### WRITTEN EXERCISE
Can you output the entries below exactly as they appear, line for line?

Word and element location entries:
(begin)

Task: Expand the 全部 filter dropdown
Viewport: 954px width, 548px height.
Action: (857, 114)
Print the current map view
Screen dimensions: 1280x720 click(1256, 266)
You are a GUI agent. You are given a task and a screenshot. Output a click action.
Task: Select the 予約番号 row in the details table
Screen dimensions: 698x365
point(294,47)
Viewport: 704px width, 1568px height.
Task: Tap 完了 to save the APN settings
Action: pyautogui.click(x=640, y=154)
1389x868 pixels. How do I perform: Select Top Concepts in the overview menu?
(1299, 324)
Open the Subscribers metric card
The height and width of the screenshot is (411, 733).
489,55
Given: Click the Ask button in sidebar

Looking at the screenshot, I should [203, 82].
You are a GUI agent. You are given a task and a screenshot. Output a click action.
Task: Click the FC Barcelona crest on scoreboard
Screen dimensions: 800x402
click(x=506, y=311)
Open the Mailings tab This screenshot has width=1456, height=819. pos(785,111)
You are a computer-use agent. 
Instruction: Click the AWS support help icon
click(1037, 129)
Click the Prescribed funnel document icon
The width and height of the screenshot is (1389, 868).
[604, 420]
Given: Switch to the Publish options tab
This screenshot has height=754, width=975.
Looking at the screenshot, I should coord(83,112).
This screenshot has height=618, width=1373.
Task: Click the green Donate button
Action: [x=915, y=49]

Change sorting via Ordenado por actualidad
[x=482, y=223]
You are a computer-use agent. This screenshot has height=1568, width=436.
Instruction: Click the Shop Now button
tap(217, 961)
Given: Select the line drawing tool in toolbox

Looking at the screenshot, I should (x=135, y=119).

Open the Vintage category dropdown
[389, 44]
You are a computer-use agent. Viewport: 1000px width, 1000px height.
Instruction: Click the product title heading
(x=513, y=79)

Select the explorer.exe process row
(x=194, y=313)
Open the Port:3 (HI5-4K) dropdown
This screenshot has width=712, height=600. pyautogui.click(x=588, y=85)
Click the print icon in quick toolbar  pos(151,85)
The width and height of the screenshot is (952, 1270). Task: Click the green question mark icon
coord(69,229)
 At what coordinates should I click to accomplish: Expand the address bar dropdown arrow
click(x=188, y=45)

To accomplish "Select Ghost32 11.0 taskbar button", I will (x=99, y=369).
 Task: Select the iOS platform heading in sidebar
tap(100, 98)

(end)

### ANSWER TO THIS TASK
Task: Expand the 全部 filter dropdown
Viewport: 954px width, 548px height.
Action: (857, 114)
Print the current map view
Screen dimensions: 1280x720 click(1256, 266)
You are a GUI agent. You are given a task and a screenshot. Output a click action.
Task: Select the 予約番号 row in the details table
Screen dimensions: 698x365
point(294,47)
Viewport: 704px width, 1568px height.
Task: Tap 完了 to save the APN settings
Action: pyautogui.click(x=640, y=154)
1389x868 pixels. How do I perform: Select Top Concepts in the overview menu?
(1299, 324)
Open the Subscribers metric card
The height and width of the screenshot is (411, 733).
489,55
Given: Click the Ask button in sidebar

Looking at the screenshot, I should [203, 82].
You are a GUI agent. You are given a task and a screenshot. Output a click action.
Task: Click the FC Barcelona crest on scoreboard
Screen dimensions: 800x402
click(x=506, y=311)
Open the Mailings tab This screenshot has width=1456, height=819. pos(785,111)
You are a computer-use agent. 
Instruction: Click the AWS support help icon
click(1037, 129)
Click the Prescribed funnel document icon
The width and height of the screenshot is (1389, 868).
[604, 420]
Given: Switch to the Publish options tab
This screenshot has height=754, width=975.
Looking at the screenshot, I should coord(83,112).
This screenshot has height=618, width=1373.
Task: Click the green Donate button
Action: [x=915, y=49]

Change sorting via Ordenado por actualidad
[x=482, y=223]
You are a computer-use agent. This screenshot has height=1568, width=436.
Instruction: Click the Shop Now button
tap(217, 961)
Given: Select the line drawing tool in toolbox

Looking at the screenshot, I should (x=135, y=119).

Open the Vintage category dropdown
[389, 44]
You are a computer-use agent. Viewport: 1000px width, 1000px height.
Instruction: Click the product title heading
(x=513, y=79)

Select the explorer.exe process row
(x=194, y=313)
Open the Port:3 (HI5-4K) dropdown
This screenshot has width=712, height=600. pyautogui.click(x=588, y=85)
Click the print icon in quick toolbar  pos(151,85)
The width and height of the screenshot is (952, 1270). Task: Click the green question mark icon
coord(69,229)
 At what coordinates should I click to accomplish: Expand the address bar dropdown arrow
click(x=188, y=45)

To accomplish "Select Ghost32 11.0 taskbar button", I will (x=99, y=369).
 Task: Select the iOS platform heading in sidebar
tap(100, 98)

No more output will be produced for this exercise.